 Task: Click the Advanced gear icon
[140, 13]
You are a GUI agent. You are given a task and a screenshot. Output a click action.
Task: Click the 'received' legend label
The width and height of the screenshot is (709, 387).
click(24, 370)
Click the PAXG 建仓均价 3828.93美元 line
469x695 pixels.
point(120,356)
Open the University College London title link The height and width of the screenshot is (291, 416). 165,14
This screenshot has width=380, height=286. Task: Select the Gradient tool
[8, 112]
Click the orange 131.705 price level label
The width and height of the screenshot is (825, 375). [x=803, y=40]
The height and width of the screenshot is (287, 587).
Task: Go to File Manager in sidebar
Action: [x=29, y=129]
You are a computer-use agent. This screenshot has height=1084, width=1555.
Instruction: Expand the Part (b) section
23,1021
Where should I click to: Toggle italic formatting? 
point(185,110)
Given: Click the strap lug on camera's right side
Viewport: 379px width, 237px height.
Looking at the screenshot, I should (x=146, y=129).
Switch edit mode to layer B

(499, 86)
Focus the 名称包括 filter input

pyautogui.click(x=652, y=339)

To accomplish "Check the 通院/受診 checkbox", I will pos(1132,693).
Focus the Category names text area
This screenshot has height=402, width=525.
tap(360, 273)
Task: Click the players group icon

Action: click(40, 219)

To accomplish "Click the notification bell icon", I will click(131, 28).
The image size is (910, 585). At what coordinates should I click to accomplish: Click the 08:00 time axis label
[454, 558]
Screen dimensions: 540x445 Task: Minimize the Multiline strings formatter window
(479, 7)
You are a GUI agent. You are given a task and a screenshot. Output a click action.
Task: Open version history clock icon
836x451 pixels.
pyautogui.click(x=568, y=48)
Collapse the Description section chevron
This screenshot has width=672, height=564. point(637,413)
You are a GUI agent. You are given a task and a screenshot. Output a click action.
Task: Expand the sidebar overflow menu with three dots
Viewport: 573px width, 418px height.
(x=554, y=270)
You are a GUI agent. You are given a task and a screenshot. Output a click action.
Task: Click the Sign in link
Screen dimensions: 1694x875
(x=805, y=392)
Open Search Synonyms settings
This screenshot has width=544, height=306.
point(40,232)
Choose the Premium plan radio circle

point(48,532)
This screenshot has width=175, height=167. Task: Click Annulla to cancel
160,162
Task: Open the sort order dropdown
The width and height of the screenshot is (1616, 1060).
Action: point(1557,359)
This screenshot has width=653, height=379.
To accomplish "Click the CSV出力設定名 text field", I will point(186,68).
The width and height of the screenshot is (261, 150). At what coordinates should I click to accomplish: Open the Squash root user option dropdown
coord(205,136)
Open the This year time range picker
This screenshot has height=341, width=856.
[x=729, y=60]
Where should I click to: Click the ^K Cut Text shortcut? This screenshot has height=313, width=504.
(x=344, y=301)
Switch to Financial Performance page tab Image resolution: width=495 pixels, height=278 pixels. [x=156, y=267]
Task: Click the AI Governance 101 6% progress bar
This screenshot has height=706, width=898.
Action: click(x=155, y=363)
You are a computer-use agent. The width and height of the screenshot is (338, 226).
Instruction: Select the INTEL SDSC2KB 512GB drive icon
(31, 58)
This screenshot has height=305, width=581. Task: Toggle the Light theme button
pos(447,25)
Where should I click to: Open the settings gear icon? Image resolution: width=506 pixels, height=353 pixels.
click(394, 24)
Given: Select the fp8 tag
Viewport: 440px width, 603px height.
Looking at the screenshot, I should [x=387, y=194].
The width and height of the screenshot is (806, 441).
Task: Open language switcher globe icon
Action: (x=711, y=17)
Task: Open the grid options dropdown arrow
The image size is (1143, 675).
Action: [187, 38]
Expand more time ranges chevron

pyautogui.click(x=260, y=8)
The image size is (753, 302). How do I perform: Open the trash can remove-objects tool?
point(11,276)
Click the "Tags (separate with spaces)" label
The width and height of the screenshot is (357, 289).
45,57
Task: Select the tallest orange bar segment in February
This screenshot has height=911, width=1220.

┄┄┄┄┄┄┄┄┄┄

[Objective] Put the listing lines into a Markdown table with the columns Row and Line, numbering each row and leaving out blank lines. Begin at the line that has "You are a computer-use agent. The" and stop after the line that has "Action: (x=711, y=17)".

[Response for this exercise]
| Row | Line |
|---|---|
| 1 | You are a computer-use agent. The width and height of the screenshot is (338, 226). |
| 2 | Instruction: Select the INTEL SDSC2KB 512GB drive icon |
| 3 | (31, 58) |
| 4 | This screenshot has height=305, width=581. Task: Toggle the Light theme button |
| 5 | pos(447,25) |
| 6 | Where should I click to: Open the settings gear icon? Image resolution: width=506 pixels, height=353 pixels. |
| 7 | click(394, 24) |
| 8 | Given: Select the fp8 tag |
| 9 | Viewport: 440px width, 603px height. |
| 10 | Looking at the screenshot, I should [x=387, y=194]. |
| 11 | The width and height of the screenshot is (806, 441). |
| 12 | Task: Open language switcher globe icon |
| 13 | Action: (x=711, y=17) |